For various reasons, it was obvious the delegates and spectators weren't in a mood to brook anything but frank and honest dialogue from their leaders.
That's a refreshing change, since leaders need frequent and strong challenges to keep them focused, but on at least one issue the wrangling between the delegates and the executive has likely created a headache that strikes at the core of their government system.
That issue is voting rights for Gwich'in everywhere.
Following community consultations in 2013, the Gwich'in leadership introduced a bylaw amendment for permanent residents in the Gwich'in Settlement Area to retain full voting rights. Non-resident Gwich'in members would have been allowed the right only to vote for president and vice-president of the GTC.
The rationale for the move was that Gwich'in living full-time in the four communities within the settlement area (Inuvik, Aklavik, Tsiigehtchic and Fort McPherson) should have more say in the day-to-day governance of their home communities. On the face of it, that's not an unreasonable proposition. What makes it tricky political ground is that the concept came from the grassroots of the communities, not from the leadership.
The delegates at the conference weren’t happy with the idea.

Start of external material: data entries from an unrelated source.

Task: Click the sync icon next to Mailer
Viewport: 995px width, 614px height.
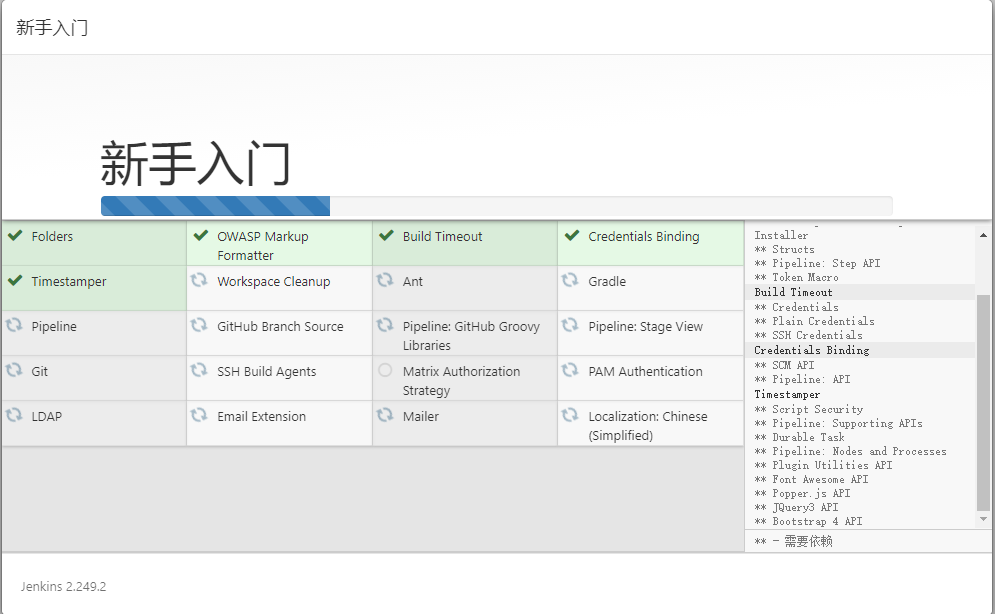Action: 386,416
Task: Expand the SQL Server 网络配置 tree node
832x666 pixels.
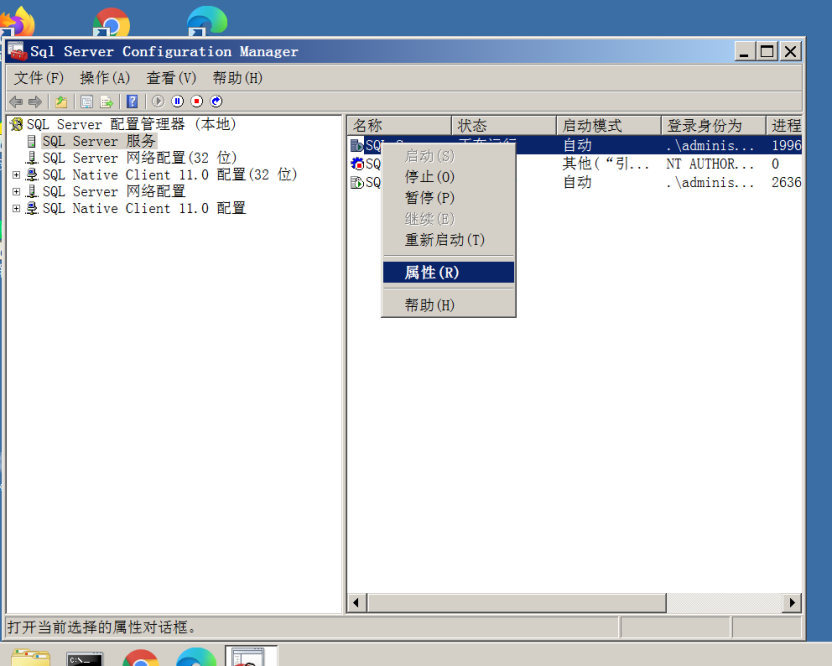Action: (16, 192)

Their arguments were varied and nuanced. At the heart of their unease was a belief they should not be stripping away, even partially, the time-honoured franchise right to vote.

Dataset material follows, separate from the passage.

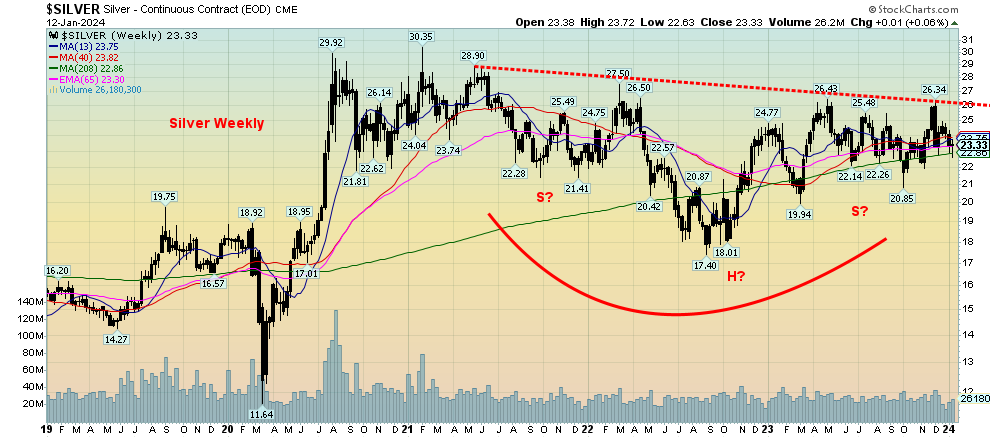Select the right 'S?' shoulder annotation
This screenshot has height=438, width=990.
(x=861, y=211)
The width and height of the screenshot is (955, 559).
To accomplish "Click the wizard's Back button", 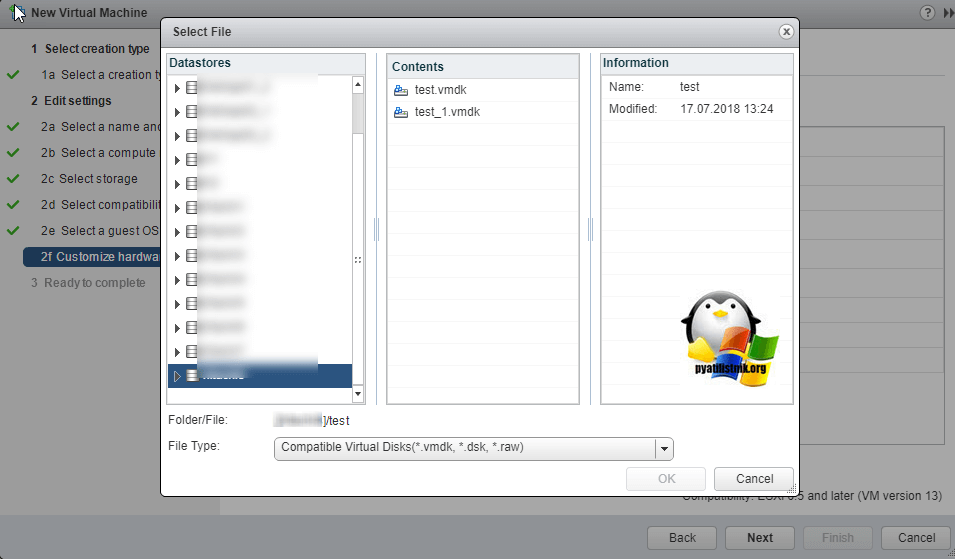I will point(682,537).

Since more than half of registered Gwich'in members aren't permanent residents, it's a more complicated question. No organization operating under any kind of democratic tradition should revoke full voting rights for more than 50 per cent of its members with a clear conscience.
On the other hand, when they rejected the community-consensus request for the two levels of voting rights, the delegates weren't respecting the will of the people who showed up to the community consultations.
One would think they are going to have some explaining to do to their community. That leaves everyone in a most uncomfortable position. I tend to believe elected representatives should be a delegate of public will. Unless what it demands is particularly odious, representatives should hold their noses and follow public opinion.
This is a situation that is clearly on the boundary of that ethical dilemma, and it's going to be very interesting to watch how it is settled.
I don't envy anyone involved in sorting this out. There will be no winners, only more headaches.